They cache a lot of the internet so like the infra of the internet after the isp
So the ISP redirects the request from the primary host to the CloudFlare cache under some conditions? but wouldn't that be ineffective at blocking the sites of the browser still attempts to pull from the primary host first? I'm assuming this must be mediated by the ISP somehow otherwise it would just be a browser setting to only pull from the primary host of the domain.
Cloudflare operates as a reverse proxy between a user’s browser and the origin server of a website or application. When a user requests a webpage, the request is first routed through Cloudflare’s global network instead of directly to the origin server. Cloudflare then forwards the request to the origin server, retrieves the content, and sends it back to the user.
It is doing that by being authoritative DNS provider and providing useful features in case of attack but imagine that everyone start using cloudflare then it become the authority DNS wise.

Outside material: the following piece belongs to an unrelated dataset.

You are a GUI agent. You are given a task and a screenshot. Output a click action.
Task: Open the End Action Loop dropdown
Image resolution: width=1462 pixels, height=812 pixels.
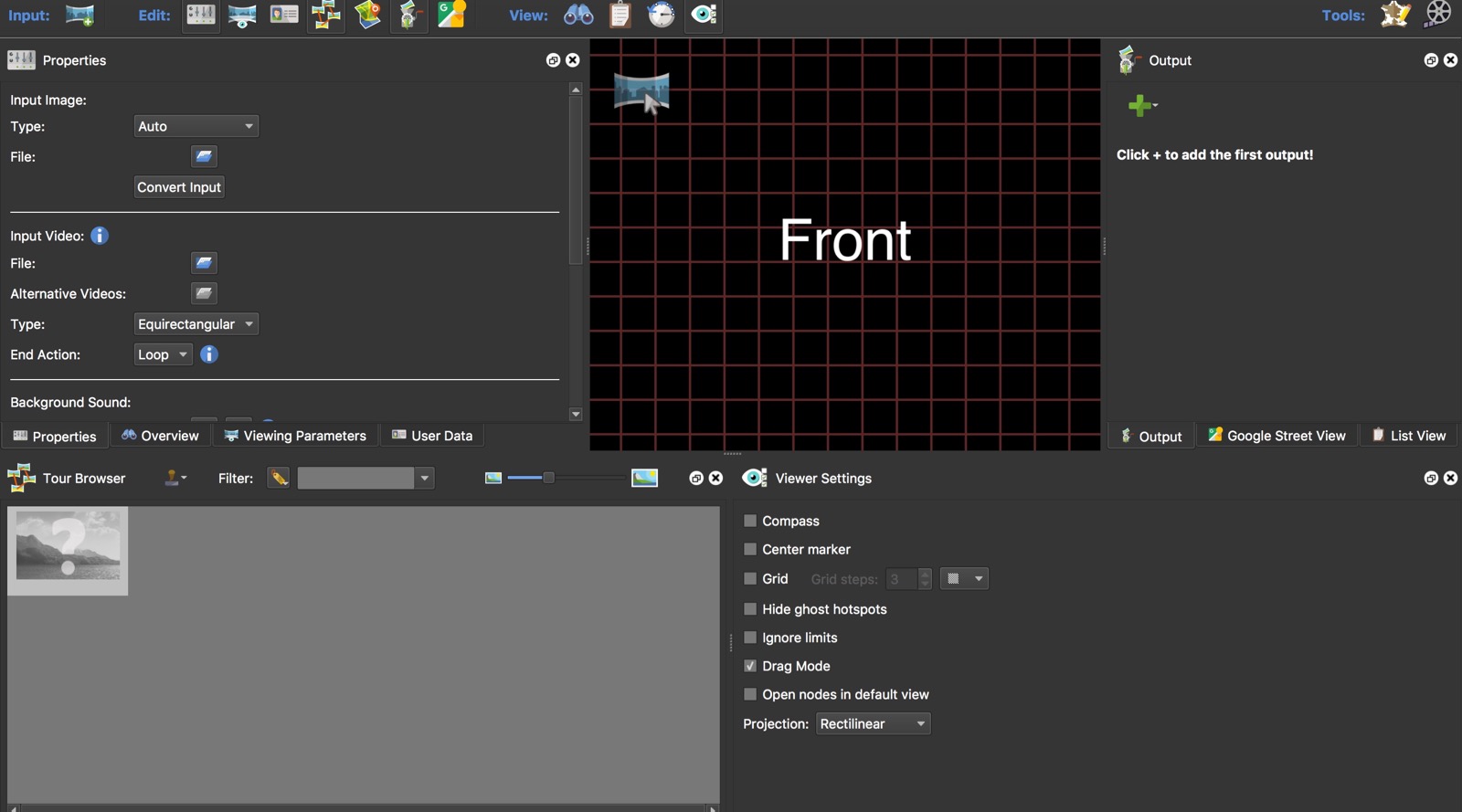tap(163, 354)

Maybe it includes dns. Using quad9 would bypass this.
I bumped into at least one site blocked by cloudflare. When accessing the site, I'm redirected to:
https://www.cloudflare-terms-of-service-abuse.com/stream.ts
So far it happens when I try the landing page of the site, if I go pages I visited in the past I can reach the intended site. Maybe the name resolution is cached.
I haven't tested it much but I'm using Quad9 and it's not making any difference.
Cloudflare seems to be the SOA for the affected sites and then it sets *.ns.cloudflare.com as the primary source and dns.cloudflare.com as the administrator.
To my understanding Quad9, being a recursive DNS resolver, is not the main DNS authority in this case. Quad9 will reach out to cloudflare to refresh the records when the TTL expires and then cloudflare can return a different IP for the domain.
Either affected sites stop using cloudflare, or we reach them via TOR, if they have that option.